*Stored items from a collection:*
____
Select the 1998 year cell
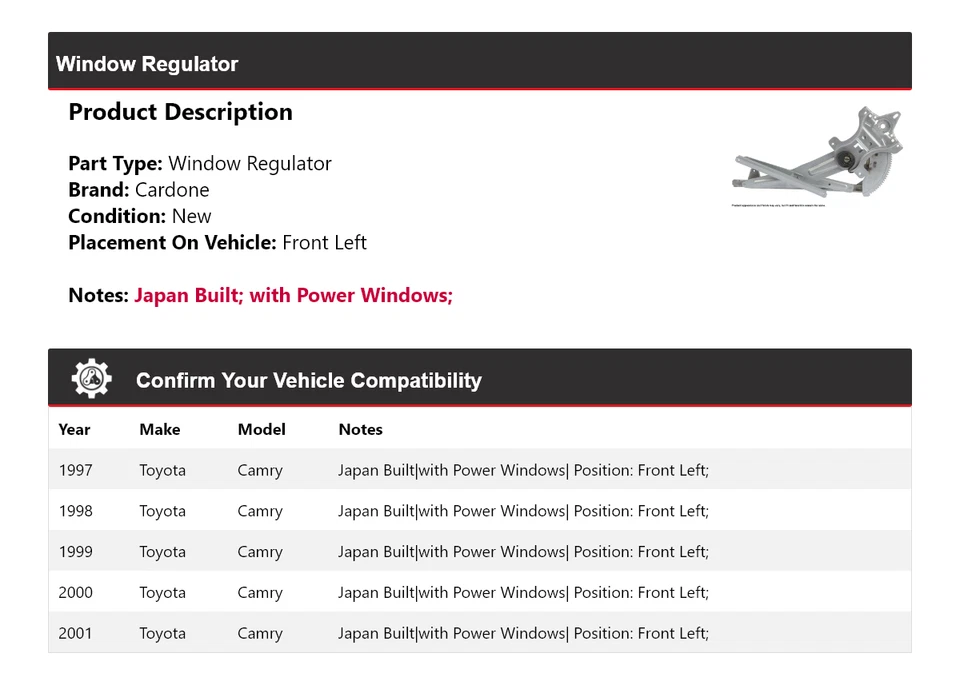Viewport: 960px width, 685px height. pyautogui.click(x=75, y=511)
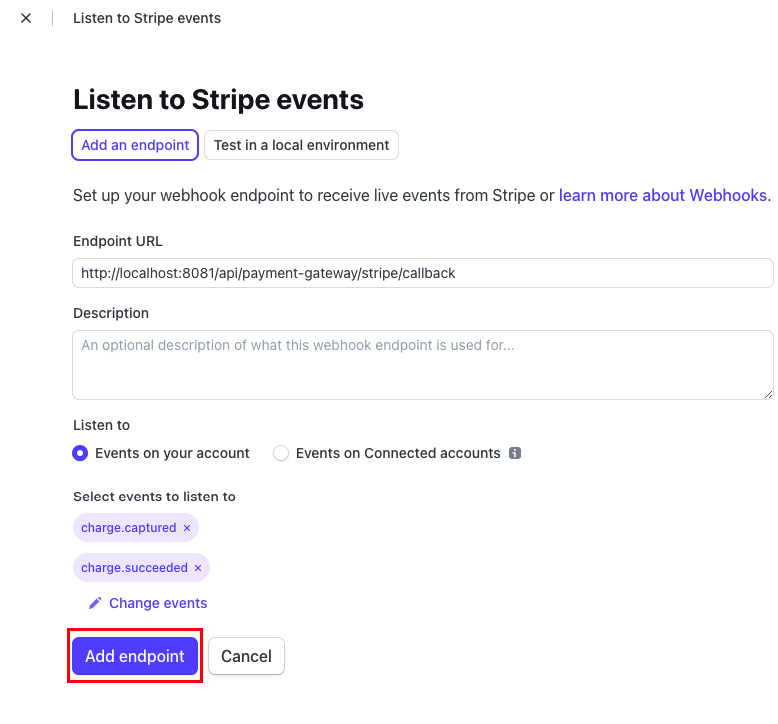Cancel the endpoint setup
778x724 pixels.
pos(246,656)
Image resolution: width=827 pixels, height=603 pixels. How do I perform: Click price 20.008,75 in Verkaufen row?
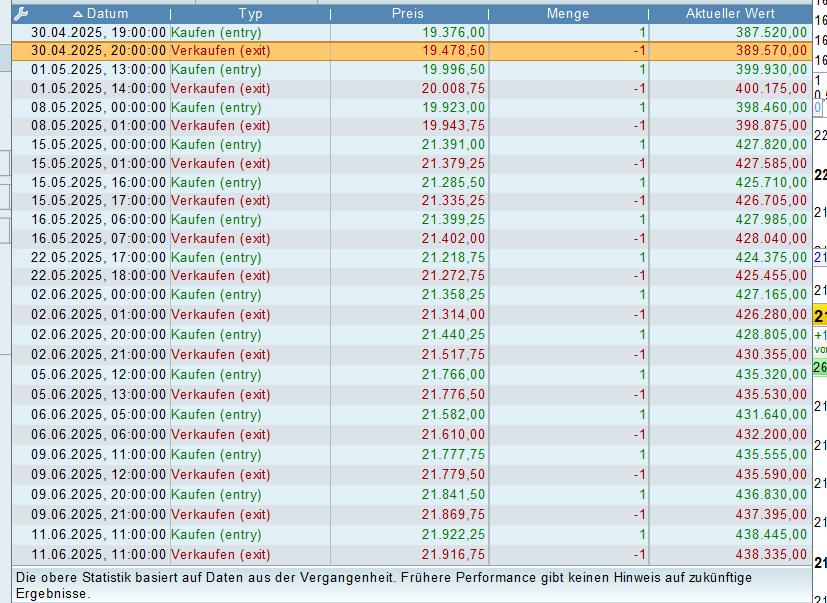453,89
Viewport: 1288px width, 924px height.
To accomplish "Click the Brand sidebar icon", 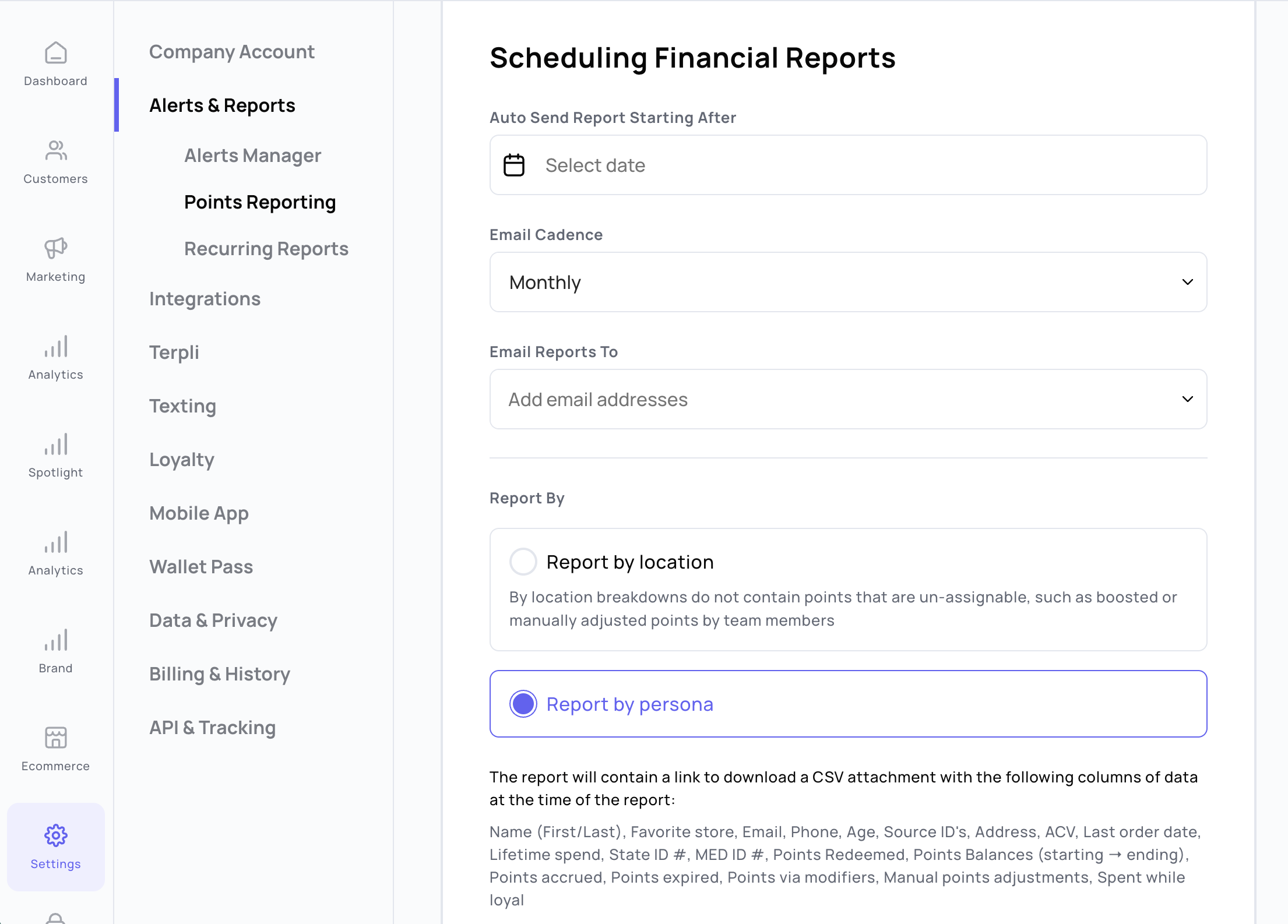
____
Please lay out every line of the rows above as a Markdown table with the columns "No." and "Line", numbering the lines in order. Skip blank lines, and leave the pictures out.

*Output below:*
| No. | Line |
|---|---|
| 1 | Select the 1998 year cell |
| 2 | Viewport: 960px width, 685px height. pyautogui.click(x=75, y=511) |
| 3 | Cancel the endpoint setup |
| 4 | 778x724 pixels. |
| 5 | pos(246,656) |
| 6 | Image resolution: width=827 pixels, height=603 pixels. How do I perform: Click price 20.008,75 in Verkaufen row? |
| 7 | 453,89 |
| 8 | Viewport: 1288px width, 924px height. |
| 9 | To accomplish "Click the Brand sidebar icon",  |